Descriptive Statistics
(Lecture Three)

![]() |
Dr. Lari Arjomand
Introduction:
The purpose of this lecture is to help you to understand conceptually the meanings of
measures of locations (i.e., mean, median, and mode) and measures of variability (i.e.,
range, variance, standard deviation, and coefficient of variation).
Measures of Location for Ungrouped or Raw Data:
Measures of location give information about location in
a group of numbers or data. The measures of location presented in this lecture note for
ungrouped (raw) data are the mean, the median, and the mode.
Arithmetic Mean:
The arithmetic mean (or the average or simply mean) is
computed by summing all numbers and dividing by the number of observations. For example,
to compute the arithmetic mean of a sample of numbers, such as 19, 20, 21, 23, 18,
25, and 26, first sum the numbers: (19+20+21+23+18+25+26) = 152, and then calculate the sample
mean by dividing this total (152) by the number of observations (7), which gives a
mean of 21.7 or about 22.
The mean uses all the observations and each observation affects the mean. Even though the
mean is sensitive to extreme values (i.e., extremely large or small data can cause the
mean to be pulled toward the extreme data) it is still the most widely used measure of
location. This is due to the fact that the mean has valuable mathematical properties that
make it convenient for use with inferential statistics analysis. For example, the sum of
the deviations of the numbers in a set of data from the mean is zero, and the sum of the
squared deviations of the numbers in a set of data from the mean is minimum value. These
points will be explained in detail in lecture number 14.
Weighted Mean:
In some cases the data in the sample or population should not be weighted equally, and
each value weighted according to its importance. For example, suppose Lari wants to find
his average in stat course, and assume that the exams are weighted as follows:
First Test..............100 Points.....15%
Second Test..........100 Points.....20%
Third Test.............100 Points......25%
Final Test.............100 Points......30%
Assignments.........050 Points.....10%
Availabe Points.....450 Points......100%
Assume Lari made 90, 71, 87, 77, and 40 on first test, second test, third test, final
exam, and the assignments, respectively. Larie's average in the stat course is calculated
as follows:
(90x0.15+71x0.20+87x0.25+77x0.30+40x0.10)/(0.15+0.20+0.25+0.30+.010)=76.55 or 77 points.
Median
The median is the middle value in an ordered array of observations. If there
is an even number of data in the array, the median is the average of the two middle
numbers. If there is an odd number of data in the array, the median is the middle
number. For example, suppose you want to find the median for the following set of data:
74, 66, 69, 68,73, 70
First, we arrange the data in an ordered array:
66, 68, 69, 73, 70, 74
Since there is an even number of data, the average of the middle two numbers (i.e., 69 and
73) is the median (142/2 = 71). Note that in general, location of the median
is=(n+1)/2 where n=total number of items.

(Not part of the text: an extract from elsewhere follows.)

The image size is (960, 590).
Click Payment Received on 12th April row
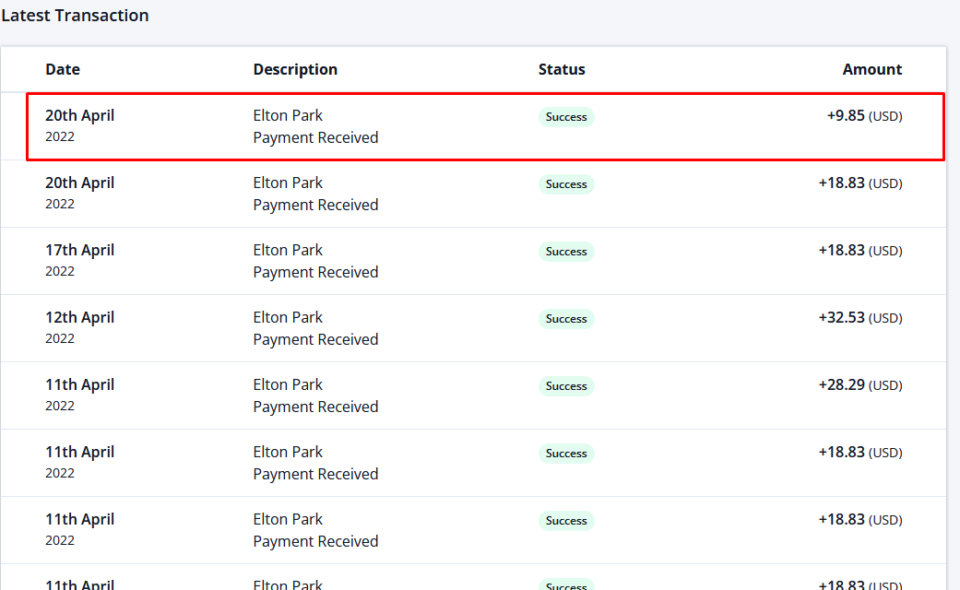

Generally, the median provides a better measure of location than the mean when there are
some extremely large or small observations (i.e., when the data are skewed to the right or
to the left). For this reason, median income is used as the measure of location for the
U.S. household's income. Note that if the median is less than the mean, the data
set is skewed to the right (i.e., data having lower limit but not upper limit will result
in positively skewed to the right). If the median is greater than the mean, the
data set is skewed to the left (data having upper limit but no lower limit will result in
negatively skewed to the left). Median does not have important mathematical properties for
use in future calculations. See the following figure:

Mode:
The mode is the most frequently occurring value in a
set of observation. For example, given 2, 3, 4, 5, 4, the mode is 4, because there are
more fours than any other number. Data may have two modes. In this case we say the data
are bimodal, and observations with more than two modes are referred to as multimodal.

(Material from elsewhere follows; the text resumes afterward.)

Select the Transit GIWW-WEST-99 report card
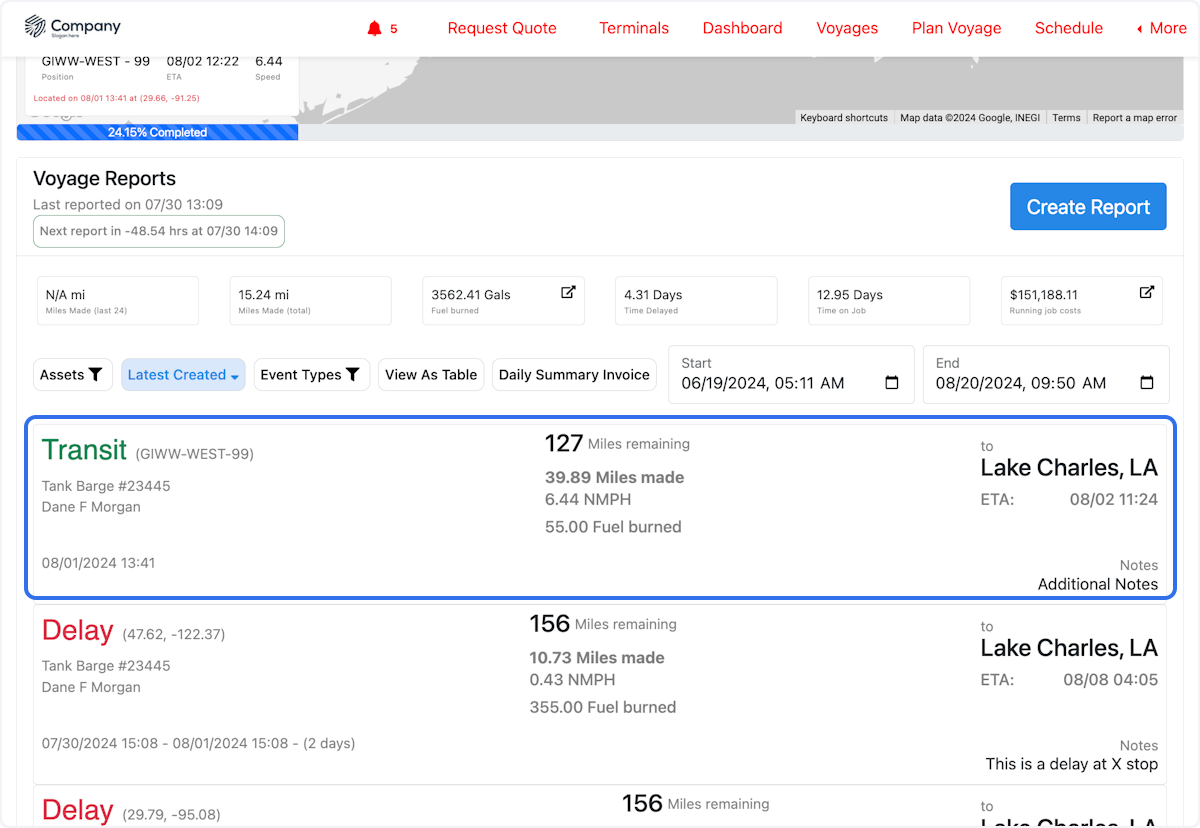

Note that the mode does not have important mathematical properities for future use. Also,
the mode is not a helpful measure of location, because there can be more than one mode or
even no mode.
Measures of Variability for Ungrouped or Raw Data:
Measures of variability represent the dispersion of a set of data. For example, let's go
back the Lari's grade in the stat course:
Lari made 90, 71, 87, 77, and 40 on first test, second test, third test, final exam, and
the assignments, respectively. Remember that Lari's average in the course was 77. What
does this average score mean to Lari? Should he be satisfied with this information?
Measure of location (mean in this case) does not produce or grant sufficient or adequate
information to describe the data set. What is needed is a measure of variability of the
data. Note that a small value for a measure of dispersion indicates that the data are
around the mean; therefore, the mean is a good representative of the data set. On the
other hand, a large measure of dispersion indicates that the mean is not a good
representative of the data set. Also, measures of dispersion can be used when we want to
compare the distributions of two or more sets of data. In this lecture we will talk about
range, variance, standard deviation, and coefficient of variation for ungrouped or raw
data.
Range:
The range is the difference between the largest
observation of a data set and the smallest observation. The major disadvantage of the
range is that it does not include all of the observations. Only the two most extreme
values are included and these two numbers may be untypical observations. For example,
given that the ages for a sample of 8 students at CSC are: 24, 18, 22, 19, 25, 20, 23, and
21, the range for this data set is: 25 - 18 = 7.
Variance:
An important measure of variability is variance.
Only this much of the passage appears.